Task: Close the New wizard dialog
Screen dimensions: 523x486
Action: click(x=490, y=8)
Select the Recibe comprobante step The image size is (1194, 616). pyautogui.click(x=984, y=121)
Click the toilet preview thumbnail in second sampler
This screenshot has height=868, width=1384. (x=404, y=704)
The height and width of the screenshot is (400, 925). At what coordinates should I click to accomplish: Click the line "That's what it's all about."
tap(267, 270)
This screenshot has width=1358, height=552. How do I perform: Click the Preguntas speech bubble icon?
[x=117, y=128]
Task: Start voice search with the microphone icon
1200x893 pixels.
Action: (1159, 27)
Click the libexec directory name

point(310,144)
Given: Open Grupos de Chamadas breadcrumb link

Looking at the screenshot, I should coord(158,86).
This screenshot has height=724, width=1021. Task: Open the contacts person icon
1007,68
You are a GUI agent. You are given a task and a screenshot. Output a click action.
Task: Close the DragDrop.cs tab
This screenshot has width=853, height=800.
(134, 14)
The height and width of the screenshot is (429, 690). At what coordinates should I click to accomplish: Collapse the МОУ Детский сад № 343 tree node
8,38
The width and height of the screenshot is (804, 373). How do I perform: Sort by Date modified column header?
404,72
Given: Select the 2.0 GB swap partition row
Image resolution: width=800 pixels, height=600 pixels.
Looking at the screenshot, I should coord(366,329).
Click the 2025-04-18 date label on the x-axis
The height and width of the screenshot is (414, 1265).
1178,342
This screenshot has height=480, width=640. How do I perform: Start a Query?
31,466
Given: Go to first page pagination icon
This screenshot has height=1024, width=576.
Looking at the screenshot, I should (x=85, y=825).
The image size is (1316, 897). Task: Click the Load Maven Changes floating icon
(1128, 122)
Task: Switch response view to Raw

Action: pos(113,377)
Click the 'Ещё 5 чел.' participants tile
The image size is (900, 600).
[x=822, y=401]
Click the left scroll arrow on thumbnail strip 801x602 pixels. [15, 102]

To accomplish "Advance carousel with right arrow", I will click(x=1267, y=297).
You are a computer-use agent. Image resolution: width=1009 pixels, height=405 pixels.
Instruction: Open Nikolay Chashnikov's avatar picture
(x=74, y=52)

▬▬▬

TASK OBJECTIVE
Nothing should appear in the output except the lines from the one with "Click the 2025-04-18 date label on the x-axis" through the end of the records above, copied exactly.

YOUR SOLUTION
Click the 2025-04-18 date label on the x-axis
The height and width of the screenshot is (414, 1265).
1178,342
This screenshot has height=480, width=640. How do I perform: Start a Query?
31,466
Given: Go to first page pagination icon
This screenshot has height=1024, width=576.
Looking at the screenshot, I should (x=85, y=825).
The image size is (1316, 897). Task: Click the Load Maven Changes floating icon
(1128, 122)
Task: Switch response view to Raw

Action: pos(113,377)
Click the 'Ещё 5 чел.' participants tile
The image size is (900, 600).
[x=822, y=401]
Click the left scroll arrow on thumbnail strip 801x602 pixels. [15, 102]

To accomplish "Advance carousel with right arrow", I will click(x=1267, y=297).
You are a computer-use agent. Image resolution: width=1009 pixels, height=405 pixels.
Instruction: Open Nikolay Chashnikov's avatar picture
(x=74, y=52)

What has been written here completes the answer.